*Description of the task*:
Please output exactly the part of the records below that opens with the line containing "Click the question mark help icon" and closes with the line containing "Given: Open the 家庭住址 province dropdown", both lines included, and nothing else.

*The input*:
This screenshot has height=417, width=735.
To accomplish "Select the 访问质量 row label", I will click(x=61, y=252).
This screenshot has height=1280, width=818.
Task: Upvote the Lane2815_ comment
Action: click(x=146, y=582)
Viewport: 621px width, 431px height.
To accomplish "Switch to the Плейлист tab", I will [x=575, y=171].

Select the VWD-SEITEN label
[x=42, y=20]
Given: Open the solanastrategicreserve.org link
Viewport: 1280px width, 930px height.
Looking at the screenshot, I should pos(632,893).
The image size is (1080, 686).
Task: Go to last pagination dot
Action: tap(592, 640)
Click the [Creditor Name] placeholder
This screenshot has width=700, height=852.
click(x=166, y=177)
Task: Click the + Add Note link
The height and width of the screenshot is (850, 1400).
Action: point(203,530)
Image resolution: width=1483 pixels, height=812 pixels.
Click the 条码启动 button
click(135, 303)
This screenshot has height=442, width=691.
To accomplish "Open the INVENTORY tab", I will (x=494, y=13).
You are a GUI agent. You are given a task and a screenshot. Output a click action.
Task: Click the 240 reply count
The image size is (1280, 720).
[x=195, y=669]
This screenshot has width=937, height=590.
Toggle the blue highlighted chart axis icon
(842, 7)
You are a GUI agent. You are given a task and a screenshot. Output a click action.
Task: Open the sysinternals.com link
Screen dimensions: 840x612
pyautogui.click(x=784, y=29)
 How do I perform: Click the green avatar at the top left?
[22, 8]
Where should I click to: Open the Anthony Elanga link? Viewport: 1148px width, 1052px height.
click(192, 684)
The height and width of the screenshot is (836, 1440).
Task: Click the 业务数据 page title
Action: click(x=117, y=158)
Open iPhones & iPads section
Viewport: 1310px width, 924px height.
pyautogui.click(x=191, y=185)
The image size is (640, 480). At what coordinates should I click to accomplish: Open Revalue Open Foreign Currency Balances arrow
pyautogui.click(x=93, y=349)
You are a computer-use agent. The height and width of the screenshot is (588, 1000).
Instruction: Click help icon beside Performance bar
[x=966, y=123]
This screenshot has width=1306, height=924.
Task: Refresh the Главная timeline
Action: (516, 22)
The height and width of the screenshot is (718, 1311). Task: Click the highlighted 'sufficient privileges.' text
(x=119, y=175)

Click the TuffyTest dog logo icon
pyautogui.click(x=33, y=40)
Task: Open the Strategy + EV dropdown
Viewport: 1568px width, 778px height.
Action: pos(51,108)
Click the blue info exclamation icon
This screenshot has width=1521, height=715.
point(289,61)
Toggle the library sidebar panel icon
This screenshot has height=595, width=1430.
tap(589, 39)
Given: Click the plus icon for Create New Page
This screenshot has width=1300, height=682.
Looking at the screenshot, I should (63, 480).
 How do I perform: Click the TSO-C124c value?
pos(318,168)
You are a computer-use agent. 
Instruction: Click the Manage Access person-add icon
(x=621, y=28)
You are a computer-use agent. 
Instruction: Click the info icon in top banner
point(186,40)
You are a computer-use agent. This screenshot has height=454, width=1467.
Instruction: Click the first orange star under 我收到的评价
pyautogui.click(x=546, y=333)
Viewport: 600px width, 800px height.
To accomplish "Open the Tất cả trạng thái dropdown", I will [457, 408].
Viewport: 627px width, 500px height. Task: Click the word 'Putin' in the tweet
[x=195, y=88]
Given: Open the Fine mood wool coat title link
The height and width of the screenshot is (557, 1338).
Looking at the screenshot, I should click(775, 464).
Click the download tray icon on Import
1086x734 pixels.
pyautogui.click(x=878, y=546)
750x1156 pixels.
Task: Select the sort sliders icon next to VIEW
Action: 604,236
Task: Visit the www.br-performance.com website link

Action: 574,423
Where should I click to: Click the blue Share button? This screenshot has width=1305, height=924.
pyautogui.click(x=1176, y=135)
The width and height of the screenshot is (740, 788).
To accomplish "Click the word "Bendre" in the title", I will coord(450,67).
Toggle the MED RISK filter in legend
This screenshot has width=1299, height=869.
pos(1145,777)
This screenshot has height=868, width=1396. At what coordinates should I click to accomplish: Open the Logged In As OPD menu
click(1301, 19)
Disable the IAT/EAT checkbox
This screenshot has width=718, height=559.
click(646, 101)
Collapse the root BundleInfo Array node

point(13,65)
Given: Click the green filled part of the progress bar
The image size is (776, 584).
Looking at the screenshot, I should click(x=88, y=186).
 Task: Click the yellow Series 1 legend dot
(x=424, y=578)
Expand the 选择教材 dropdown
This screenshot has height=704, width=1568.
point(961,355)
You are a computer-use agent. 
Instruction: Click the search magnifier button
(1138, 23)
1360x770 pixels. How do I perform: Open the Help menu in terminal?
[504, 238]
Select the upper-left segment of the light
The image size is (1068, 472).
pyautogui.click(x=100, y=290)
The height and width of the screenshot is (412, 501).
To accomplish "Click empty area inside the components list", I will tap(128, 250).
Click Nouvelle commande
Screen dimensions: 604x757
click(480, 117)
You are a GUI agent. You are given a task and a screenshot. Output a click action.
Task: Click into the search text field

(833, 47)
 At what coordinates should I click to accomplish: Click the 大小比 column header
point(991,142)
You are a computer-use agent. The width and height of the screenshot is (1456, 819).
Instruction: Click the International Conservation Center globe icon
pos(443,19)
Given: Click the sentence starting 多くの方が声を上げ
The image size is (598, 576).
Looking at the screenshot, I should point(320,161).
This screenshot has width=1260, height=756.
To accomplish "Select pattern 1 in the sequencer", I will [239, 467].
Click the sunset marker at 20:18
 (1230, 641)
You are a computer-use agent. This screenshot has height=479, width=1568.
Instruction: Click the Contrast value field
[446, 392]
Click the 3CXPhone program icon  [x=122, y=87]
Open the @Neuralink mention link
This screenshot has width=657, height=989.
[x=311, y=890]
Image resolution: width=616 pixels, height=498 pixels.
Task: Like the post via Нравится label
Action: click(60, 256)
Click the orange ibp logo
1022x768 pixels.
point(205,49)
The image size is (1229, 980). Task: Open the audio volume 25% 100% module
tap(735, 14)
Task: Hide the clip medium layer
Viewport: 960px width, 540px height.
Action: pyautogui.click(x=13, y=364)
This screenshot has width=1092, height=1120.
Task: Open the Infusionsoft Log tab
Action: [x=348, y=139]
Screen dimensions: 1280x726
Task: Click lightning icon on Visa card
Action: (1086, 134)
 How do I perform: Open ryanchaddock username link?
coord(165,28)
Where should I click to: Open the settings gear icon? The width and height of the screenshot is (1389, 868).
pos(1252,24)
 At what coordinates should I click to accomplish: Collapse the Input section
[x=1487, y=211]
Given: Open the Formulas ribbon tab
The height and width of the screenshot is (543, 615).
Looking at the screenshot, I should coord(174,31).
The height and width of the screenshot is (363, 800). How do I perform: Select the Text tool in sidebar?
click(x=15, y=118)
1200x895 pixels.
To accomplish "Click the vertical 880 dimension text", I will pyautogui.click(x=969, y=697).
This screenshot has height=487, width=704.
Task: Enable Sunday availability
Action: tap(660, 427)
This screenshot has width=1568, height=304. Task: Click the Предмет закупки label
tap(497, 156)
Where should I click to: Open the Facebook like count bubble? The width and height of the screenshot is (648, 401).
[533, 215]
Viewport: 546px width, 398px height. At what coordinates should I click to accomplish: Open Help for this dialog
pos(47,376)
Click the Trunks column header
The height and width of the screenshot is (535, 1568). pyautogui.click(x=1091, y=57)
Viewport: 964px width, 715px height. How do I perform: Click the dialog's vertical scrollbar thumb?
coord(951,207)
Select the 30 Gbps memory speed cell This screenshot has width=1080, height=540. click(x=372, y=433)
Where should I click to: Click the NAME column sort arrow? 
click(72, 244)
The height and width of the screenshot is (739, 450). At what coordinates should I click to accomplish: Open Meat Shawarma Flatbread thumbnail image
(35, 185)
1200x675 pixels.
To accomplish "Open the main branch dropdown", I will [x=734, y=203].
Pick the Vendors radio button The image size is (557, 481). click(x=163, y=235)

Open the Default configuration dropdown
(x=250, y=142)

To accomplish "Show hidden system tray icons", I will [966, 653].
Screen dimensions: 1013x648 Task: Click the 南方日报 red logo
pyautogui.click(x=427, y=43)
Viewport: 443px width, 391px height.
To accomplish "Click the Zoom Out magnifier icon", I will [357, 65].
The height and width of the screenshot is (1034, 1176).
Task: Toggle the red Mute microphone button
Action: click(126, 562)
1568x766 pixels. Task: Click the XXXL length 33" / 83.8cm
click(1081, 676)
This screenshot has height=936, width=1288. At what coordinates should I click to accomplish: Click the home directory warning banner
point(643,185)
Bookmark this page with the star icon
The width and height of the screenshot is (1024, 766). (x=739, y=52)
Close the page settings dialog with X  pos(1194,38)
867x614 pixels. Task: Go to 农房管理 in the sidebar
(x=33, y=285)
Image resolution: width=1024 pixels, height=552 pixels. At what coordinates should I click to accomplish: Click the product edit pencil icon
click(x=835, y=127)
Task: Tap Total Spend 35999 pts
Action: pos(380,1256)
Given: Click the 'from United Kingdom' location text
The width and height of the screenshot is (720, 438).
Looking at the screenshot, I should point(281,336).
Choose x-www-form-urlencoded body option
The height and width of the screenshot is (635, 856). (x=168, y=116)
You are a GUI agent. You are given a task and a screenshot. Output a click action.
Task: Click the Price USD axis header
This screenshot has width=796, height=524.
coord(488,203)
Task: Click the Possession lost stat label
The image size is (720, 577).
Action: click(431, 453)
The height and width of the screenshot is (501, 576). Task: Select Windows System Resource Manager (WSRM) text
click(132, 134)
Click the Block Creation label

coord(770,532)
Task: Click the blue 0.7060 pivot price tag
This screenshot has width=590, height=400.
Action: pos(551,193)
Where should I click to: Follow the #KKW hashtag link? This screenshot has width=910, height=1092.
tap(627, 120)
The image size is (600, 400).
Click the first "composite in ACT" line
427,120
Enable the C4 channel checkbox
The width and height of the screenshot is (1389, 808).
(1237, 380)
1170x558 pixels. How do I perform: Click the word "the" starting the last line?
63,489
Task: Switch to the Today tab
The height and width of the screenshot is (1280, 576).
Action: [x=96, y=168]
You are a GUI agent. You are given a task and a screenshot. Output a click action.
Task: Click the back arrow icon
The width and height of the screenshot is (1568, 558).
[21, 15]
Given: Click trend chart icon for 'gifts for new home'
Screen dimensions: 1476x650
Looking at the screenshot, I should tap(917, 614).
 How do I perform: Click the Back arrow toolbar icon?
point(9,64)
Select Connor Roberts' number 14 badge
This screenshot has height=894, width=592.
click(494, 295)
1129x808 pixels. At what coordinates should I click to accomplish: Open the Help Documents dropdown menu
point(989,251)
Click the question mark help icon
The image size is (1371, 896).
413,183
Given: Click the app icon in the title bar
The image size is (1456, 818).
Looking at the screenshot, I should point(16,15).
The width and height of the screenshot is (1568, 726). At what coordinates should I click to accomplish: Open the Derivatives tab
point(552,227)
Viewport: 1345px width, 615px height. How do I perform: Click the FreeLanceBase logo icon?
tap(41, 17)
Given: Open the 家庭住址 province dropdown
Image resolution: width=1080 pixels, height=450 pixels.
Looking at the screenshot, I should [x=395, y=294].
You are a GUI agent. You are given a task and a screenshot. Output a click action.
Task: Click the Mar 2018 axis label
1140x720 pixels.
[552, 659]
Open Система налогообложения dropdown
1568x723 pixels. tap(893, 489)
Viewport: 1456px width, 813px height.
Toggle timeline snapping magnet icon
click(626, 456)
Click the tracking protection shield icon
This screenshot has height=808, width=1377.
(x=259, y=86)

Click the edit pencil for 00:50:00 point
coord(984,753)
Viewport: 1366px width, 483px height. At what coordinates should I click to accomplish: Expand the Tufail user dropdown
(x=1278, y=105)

*Answer below*:
Click the question mark help icon
The image size is (1371, 896).
413,183
Given: Click the app icon in the title bar
The image size is (1456, 818).
Looking at the screenshot, I should point(16,15).
The width and height of the screenshot is (1568, 726). At what coordinates should I click to accomplish: Open the Derivatives tab
point(552,227)
Viewport: 1345px width, 615px height. How do I perform: Click the FreeLanceBase logo icon?
tap(41, 17)
Given: Open the 家庭住址 province dropdown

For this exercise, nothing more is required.